History of Steel Production in Japan
Japan’s emergence form a feudal society to the modern world in the late 19th century depended greatly on its capacity to produce iron and steel.
After the disaster of World War II, Japan was able to rebuild its shipbuilding, automobile and industrial machine industries. By 1970, Japan was the third largest steel producer in the world.
The Ministry of International Trade and Industry (MITI) had much to do in coordination that rapid growth. Japan imported western technology and hardware to modernize their steel mills. MITI aided in locating new steel mills in prime locations, helped organize the Japanese domestic market and provided government backing for companies like Yawata Steel.
Financial Crisis in Asia 1995-1999
Because Japan and other Asian countries became mired in a financial crises between 1996 and 1998, the yearly utilization of finished steel fell by nearly 30 million tons. The annual U.S. consumption of steel rose by 12.5 million metric tons during that same time period.
Resurgence of Asian Economy 2000-2010
As Asia regained its financial footings at the beginning of the 21st Century, led by China, industrial growth boomed.

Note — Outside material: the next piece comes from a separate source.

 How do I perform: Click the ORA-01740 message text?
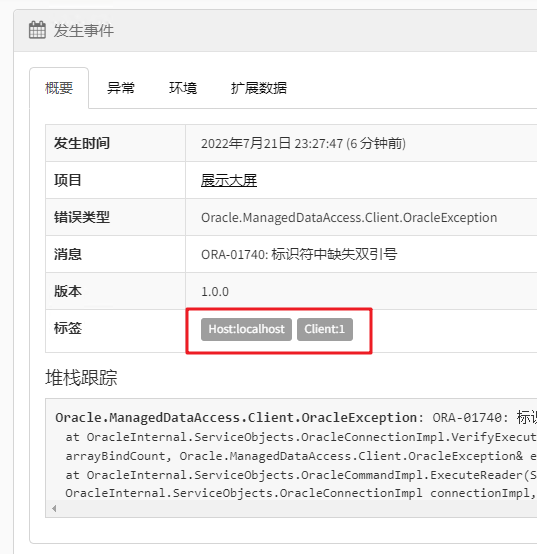[299, 254]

While the US annual GDP growth between 2000-2010 was 2.3 percent, the GDP number for all of Asia averaged nearly 7.0 percent.
Automobile production, especially in South Korea and Japan, exploded in growth. This surge demanded more and more steel. Japan’s steel mills once again roared into full production during that decade while US steel mills went into decline.
Between the years 1999 through 2010, the U.S. annual consumption of finished steel in fell by 42 million metric tons while annual consumption of finished steel in Asia increased by 501 million metric tons.
State of Japanese Steel Today
The election of President Trump in 2016 and his pledge to “make America strong again” won him votes, but foreign countries took it as warning that tariffs on imported goods might be on the horizon.
Japan, now the world’s second-largest steel producer, was especially concerned about the rumble of “protectionism” coming from the new American President. Imported steel had long been a sore point with American steel producers because they have continually accused
Kosei Shindo, chairman of the Japan Iron and Steel Federation, warned Japanese steel producers about his concerns over President Trump’s leanings toward protectionism.He did note, however, that he sensed a softening in Trump’s tone recently.
Shindo advised his fellow steel producers to keep a close eye Trump’s actual policies and negotiations.
Trump has already issued a trade warning aimed directly at China, but the tone warned other exporters like Japan about dumping cheap steel on the U.S. market. The unspoken message was clear: continuing to sell cheap steel in the U.S. that American companies cannot compete with could lead to new tariffs.
President Trump has the legal ability to order investigations concerning steel dumping under a section of the Trade Expansion Act. This 1962 law allows the U.S. President to impose restrictions on imports if he feels there is national security threat caused by importing such a large percentage of a vital material like steel.
Japan’s steel industry is also concerned over the risks of a U.S. exiting from existing trade pacts like NAFTA. Any withdrawal from these trade agreements would be an economic blow to Asian countries.
Any protectionism action by the U.S. to bolster its own steel industry would mean a decrease in Japanese steel sales to American companies.